▶

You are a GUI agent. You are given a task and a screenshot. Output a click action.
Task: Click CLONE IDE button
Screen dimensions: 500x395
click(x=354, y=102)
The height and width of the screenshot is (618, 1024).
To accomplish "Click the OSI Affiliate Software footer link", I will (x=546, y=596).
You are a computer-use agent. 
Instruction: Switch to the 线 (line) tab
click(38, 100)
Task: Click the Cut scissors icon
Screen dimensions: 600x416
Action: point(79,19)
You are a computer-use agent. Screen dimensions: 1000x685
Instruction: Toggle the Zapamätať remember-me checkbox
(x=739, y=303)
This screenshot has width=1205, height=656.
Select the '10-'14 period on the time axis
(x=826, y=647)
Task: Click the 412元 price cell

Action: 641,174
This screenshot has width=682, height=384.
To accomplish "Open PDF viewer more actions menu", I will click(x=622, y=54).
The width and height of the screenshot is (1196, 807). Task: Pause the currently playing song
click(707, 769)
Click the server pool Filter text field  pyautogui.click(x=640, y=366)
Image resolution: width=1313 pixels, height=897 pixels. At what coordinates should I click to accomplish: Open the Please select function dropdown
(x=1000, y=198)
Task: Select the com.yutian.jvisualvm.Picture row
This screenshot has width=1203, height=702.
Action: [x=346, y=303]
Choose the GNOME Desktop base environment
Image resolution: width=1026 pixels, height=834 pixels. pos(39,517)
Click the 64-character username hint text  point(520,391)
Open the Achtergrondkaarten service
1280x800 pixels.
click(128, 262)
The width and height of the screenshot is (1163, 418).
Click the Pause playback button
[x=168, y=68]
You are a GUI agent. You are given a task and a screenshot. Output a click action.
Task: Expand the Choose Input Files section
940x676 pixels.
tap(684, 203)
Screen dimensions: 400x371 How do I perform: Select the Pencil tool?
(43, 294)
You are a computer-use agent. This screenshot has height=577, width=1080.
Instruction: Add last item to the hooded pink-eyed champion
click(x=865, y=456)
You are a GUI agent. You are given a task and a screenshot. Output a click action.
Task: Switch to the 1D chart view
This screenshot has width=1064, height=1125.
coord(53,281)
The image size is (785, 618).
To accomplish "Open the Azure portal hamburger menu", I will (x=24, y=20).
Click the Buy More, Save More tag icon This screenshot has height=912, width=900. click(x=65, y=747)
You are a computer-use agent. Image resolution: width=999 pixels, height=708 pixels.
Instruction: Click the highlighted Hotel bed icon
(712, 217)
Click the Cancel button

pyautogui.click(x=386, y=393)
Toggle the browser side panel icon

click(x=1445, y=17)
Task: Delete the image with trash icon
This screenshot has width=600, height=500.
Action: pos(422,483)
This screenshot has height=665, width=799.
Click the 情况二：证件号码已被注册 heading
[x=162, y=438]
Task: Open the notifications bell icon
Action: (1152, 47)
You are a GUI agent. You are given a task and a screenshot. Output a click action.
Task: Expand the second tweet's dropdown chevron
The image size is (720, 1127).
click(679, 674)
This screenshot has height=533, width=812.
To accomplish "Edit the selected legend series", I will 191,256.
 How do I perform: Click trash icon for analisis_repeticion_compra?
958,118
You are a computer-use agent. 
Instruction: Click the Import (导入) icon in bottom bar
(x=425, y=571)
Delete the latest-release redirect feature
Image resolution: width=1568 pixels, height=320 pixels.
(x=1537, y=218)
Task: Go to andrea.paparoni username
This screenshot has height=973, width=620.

◀

— Action item —
Sift through the material above and copy the lines that contain the word "computer".

— Completed exercise —
You are a computer-use agent. 
You are a computer-use agent. Screen dimensions: 1000x685
You are a computer-use agent. This screenshot has height=577, width=1080.
You are a computer-use agent. Image resolution: width=999 pixels, height=708 pixels.
You are a computer-use agent. 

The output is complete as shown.